- Allegiance: Bangladesh
- Branch: Bangladesh Army
- 20 December 1992: 1992 – present
- Rank: Major General
- Unit: Corps of Engineers
- Commands: Commandant of MIST; Adjutant General at Army Headquarters; Commander of 88th Infantry Brigade; CO of 18th Engineers Battalion;
- Conflicts: UNAMSIL; MINURCAT;
- Awards: Sena Gourab Padak (SGP)
- Education: Bangladesh Military Academy

= Muhammad Hakimuzzaman =

Bangladesh Army major general

Muhammad Hakimuzzaman (Note: SGP, ndc, afwc, psc) is a two-star officer of the Bangladesh Army, who is the commandant of Military Institute of Science and Technology. Before that he served as the adjutant general of Bangladesh Army.

== Education ==
Hakimuzzaman obtained his BS in civil engineering, and a Master's in Defence Studies (MDS) from Military Institute of Science and Technology (MIST) and National University respectively. He is currently pursuing his PhD from Jahangirnagar University.

== Military career ==
Hakimuzzaman was commissioned from the 27th BMA Long Course on 20 December 1992 in the Corps of Engineers. He has served as the commanding officer of 18th Engineers Battalion and commander of 88th Infantry Brigade. He was pioneering chief operations officer of the Army War Games Centre.
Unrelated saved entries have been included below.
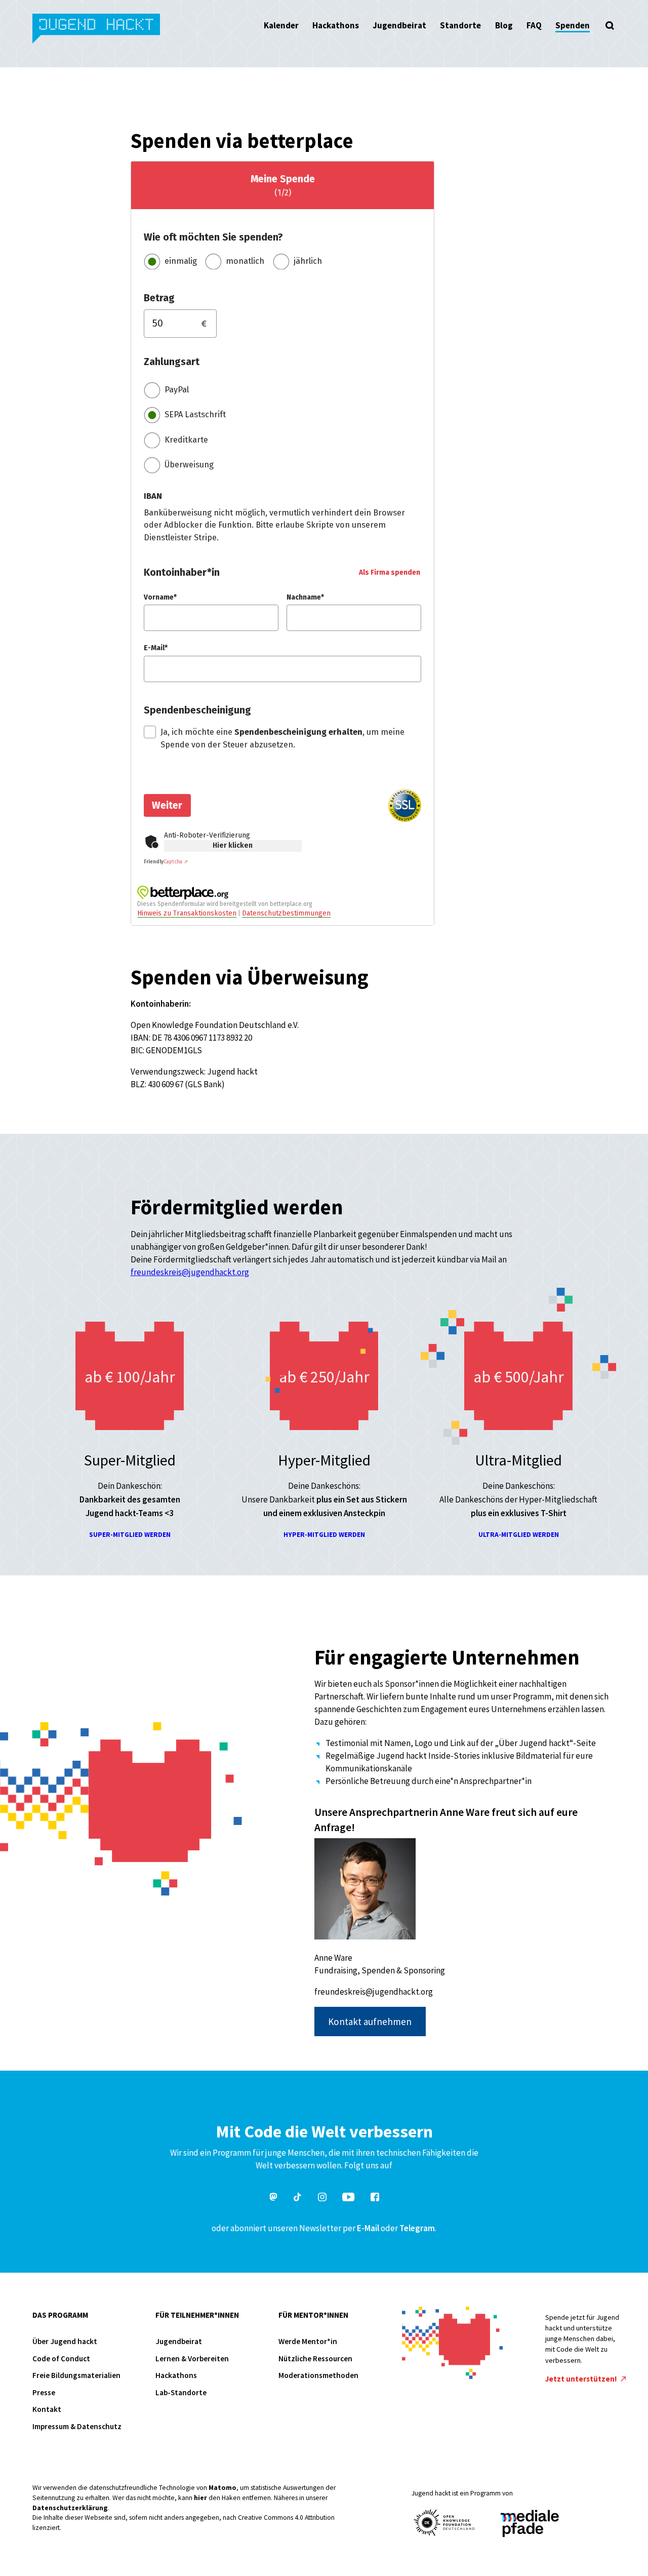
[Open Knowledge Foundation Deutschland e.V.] (444, 2522)
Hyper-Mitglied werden (324, 1534)
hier (200, 2497)
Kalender (281, 25)
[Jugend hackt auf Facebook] (375, 2198)
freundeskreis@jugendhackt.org (190, 1272)
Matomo (222, 2487)
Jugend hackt (96, 30)
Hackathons (335, 25)
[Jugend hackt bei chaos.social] (273, 2198)
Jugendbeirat (399, 25)
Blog (504, 25)
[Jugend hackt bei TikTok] (298, 2198)
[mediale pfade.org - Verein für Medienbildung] (529, 2524)
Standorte (460, 25)
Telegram (417, 2228)
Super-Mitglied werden (130, 1534)
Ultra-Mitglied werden (518, 1534)
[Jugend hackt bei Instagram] (322, 2198)
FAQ (534, 25)
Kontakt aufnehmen (370, 2021)
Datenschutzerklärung (70, 2508)
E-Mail (368, 2228)
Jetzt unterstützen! (582, 2379)
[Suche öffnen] (609, 25)
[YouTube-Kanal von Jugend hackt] (348, 2198)
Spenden (572, 25)
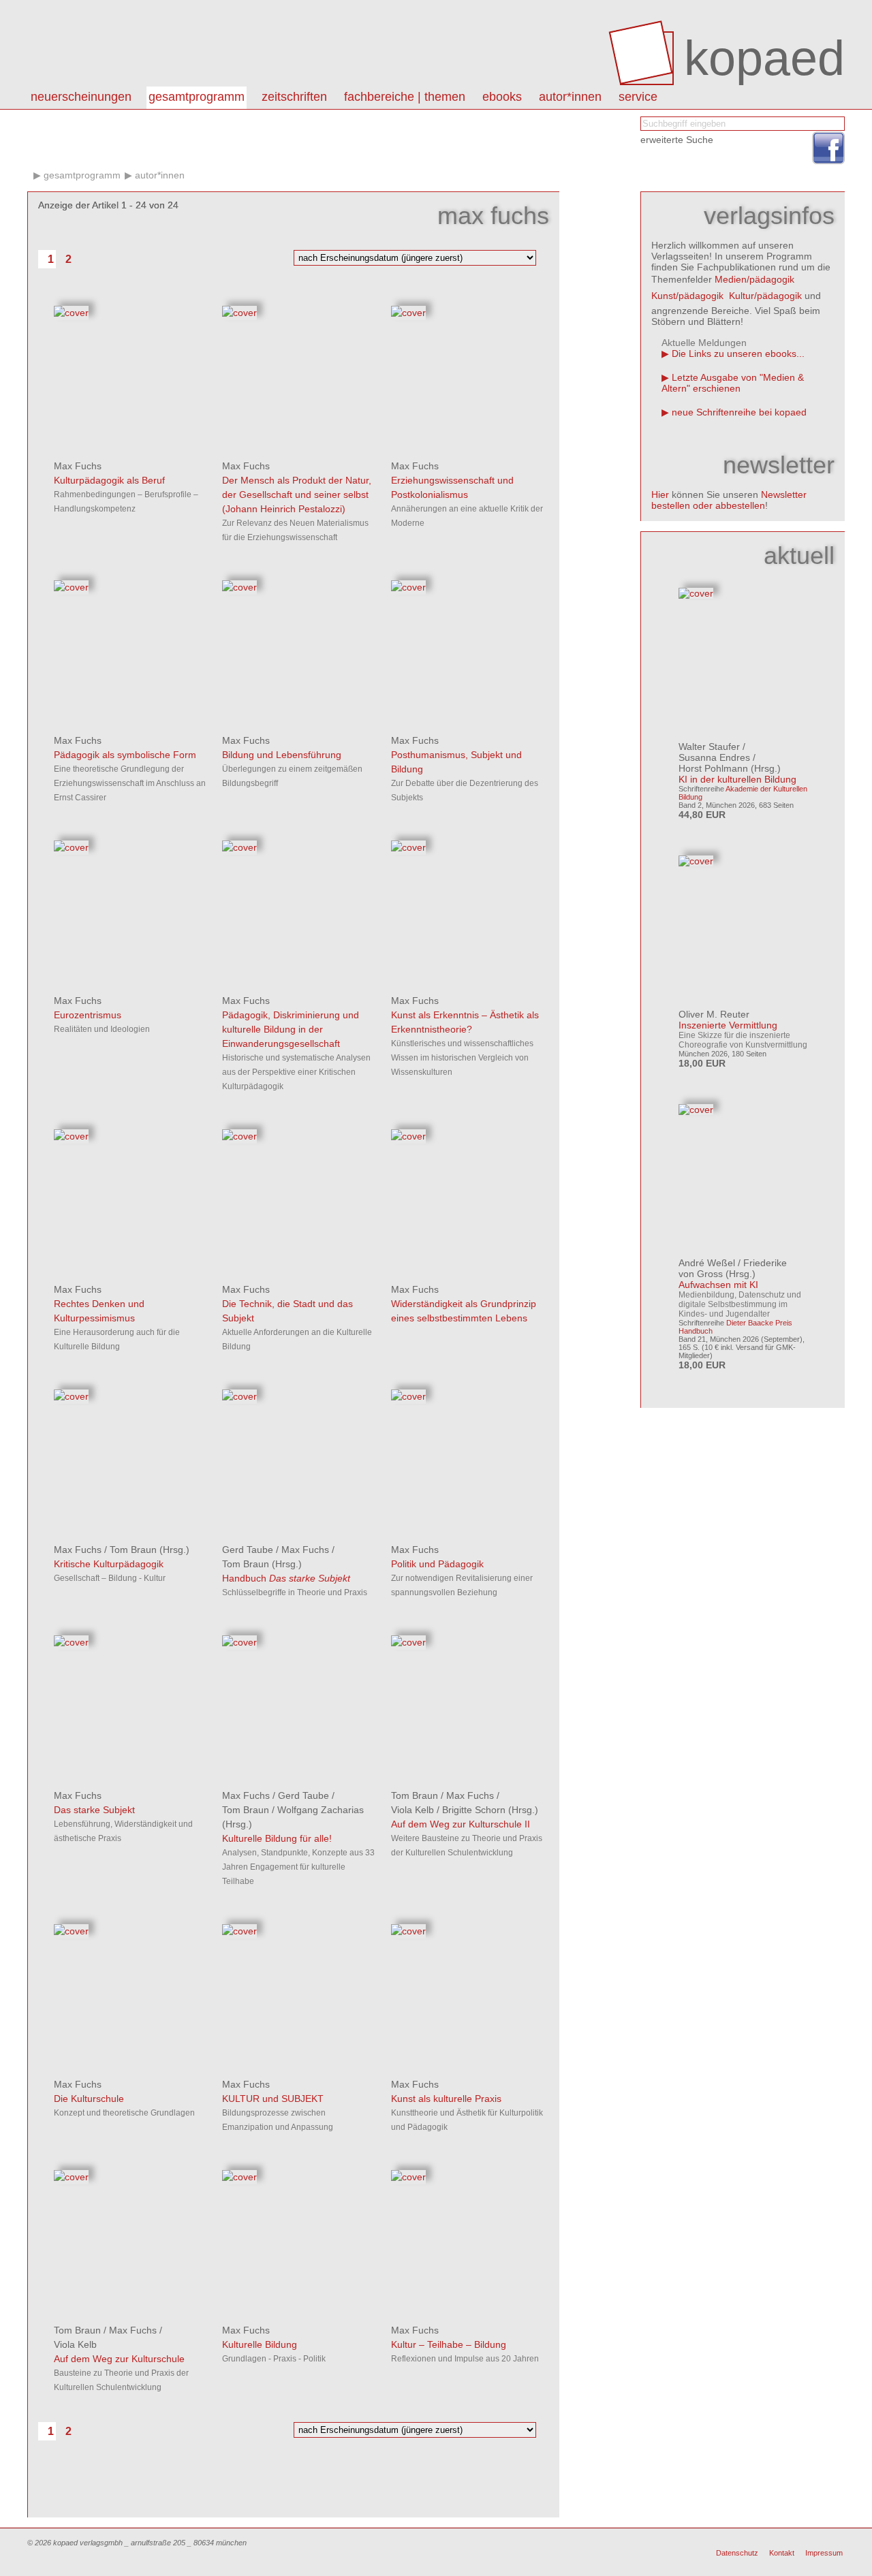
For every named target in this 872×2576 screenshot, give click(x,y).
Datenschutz (737, 2553)
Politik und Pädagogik (437, 1563)
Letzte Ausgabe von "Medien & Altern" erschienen (732, 383)
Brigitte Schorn (473, 1809)
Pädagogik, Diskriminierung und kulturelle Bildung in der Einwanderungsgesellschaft (290, 1029)
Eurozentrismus (87, 1014)
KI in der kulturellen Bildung (737, 779)
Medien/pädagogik (754, 279)
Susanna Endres (714, 757)
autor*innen (570, 97)
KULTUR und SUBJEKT (273, 2098)
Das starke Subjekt (94, 1809)
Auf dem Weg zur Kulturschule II (460, 1824)
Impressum (824, 2553)
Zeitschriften (294, 97)
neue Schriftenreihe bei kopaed (739, 412)
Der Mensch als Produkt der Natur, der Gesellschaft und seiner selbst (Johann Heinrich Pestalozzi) (296, 494)
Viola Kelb (412, 1809)
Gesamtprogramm (197, 97)
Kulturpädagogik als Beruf (109, 480)
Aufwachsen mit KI (718, 1284)
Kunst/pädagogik (687, 295)
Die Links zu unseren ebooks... (738, 353)
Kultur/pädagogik (765, 295)
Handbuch (286, 1578)
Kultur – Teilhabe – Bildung (448, 2344)
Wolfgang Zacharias (320, 1809)
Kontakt (781, 2553)
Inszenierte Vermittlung (728, 1025)
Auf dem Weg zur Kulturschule (119, 2358)
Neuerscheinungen (81, 97)
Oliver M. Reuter (714, 1014)
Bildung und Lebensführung (281, 754)
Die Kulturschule (89, 2098)
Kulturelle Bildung (259, 2344)
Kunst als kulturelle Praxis (446, 2098)
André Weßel (707, 1262)
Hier (660, 494)
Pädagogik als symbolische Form (125, 754)
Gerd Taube (247, 1549)
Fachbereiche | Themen (404, 97)
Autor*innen (160, 175)
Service (638, 97)
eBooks (502, 97)
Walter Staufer (709, 746)
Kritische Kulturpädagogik (109, 1563)
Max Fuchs (78, 465)
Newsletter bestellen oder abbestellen (729, 500)
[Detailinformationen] (71, 312)
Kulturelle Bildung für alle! (277, 1838)
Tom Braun (133, 1549)
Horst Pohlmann (713, 768)
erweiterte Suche (676, 139)
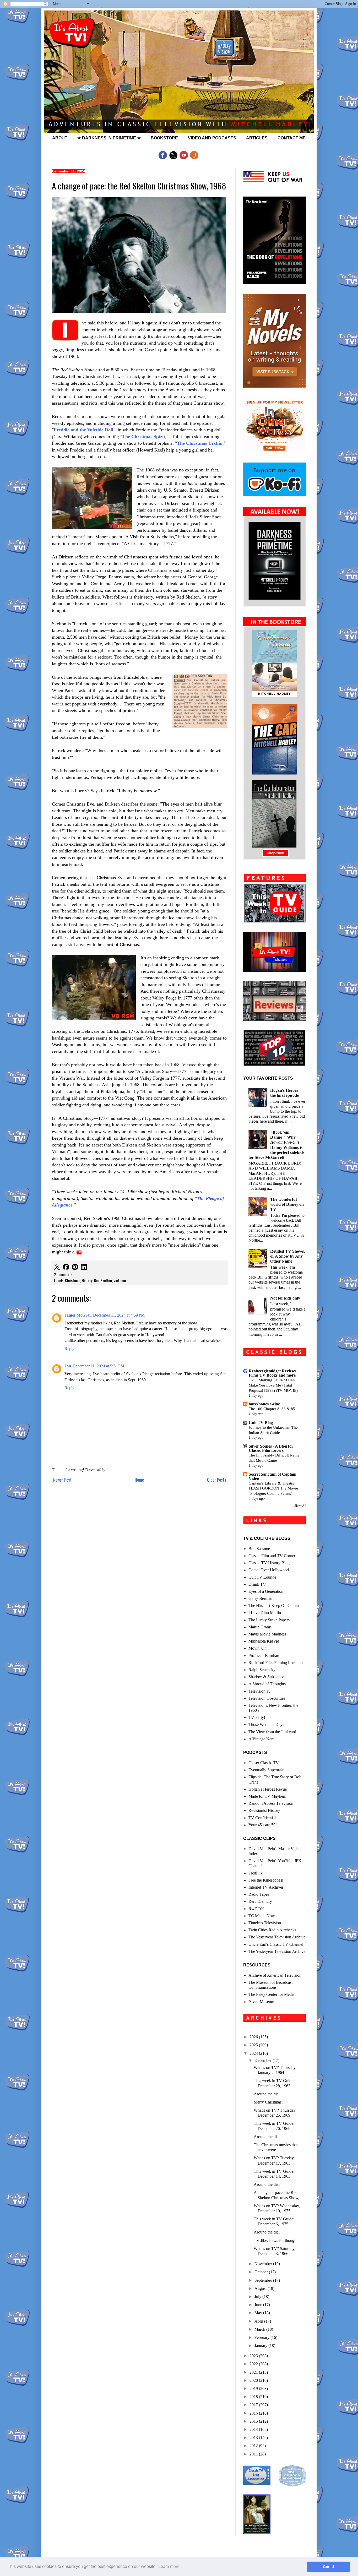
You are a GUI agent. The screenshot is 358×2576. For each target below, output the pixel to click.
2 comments (63, 1274)
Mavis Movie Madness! (268, 1634)
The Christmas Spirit (143, 436)
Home (139, 1480)
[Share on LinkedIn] (84, 1267)
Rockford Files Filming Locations (276, 1662)
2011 (254, 2454)
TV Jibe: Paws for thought (275, 2240)
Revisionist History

He served as adjutant general at the Bangladesh Army HQ. In addition to which, he is also the current vice-chairman of Trust Bank. As adjutant general, he most notably announced the trial of 15 army officers for human rights violations during the Hasina regime. Regarding the judicial process, he stated: "The Bangladesh Army stands for justice. There will be no compromise with fairness."

In March 2026, he was made Commandant of the Military Institute of Science and Technology.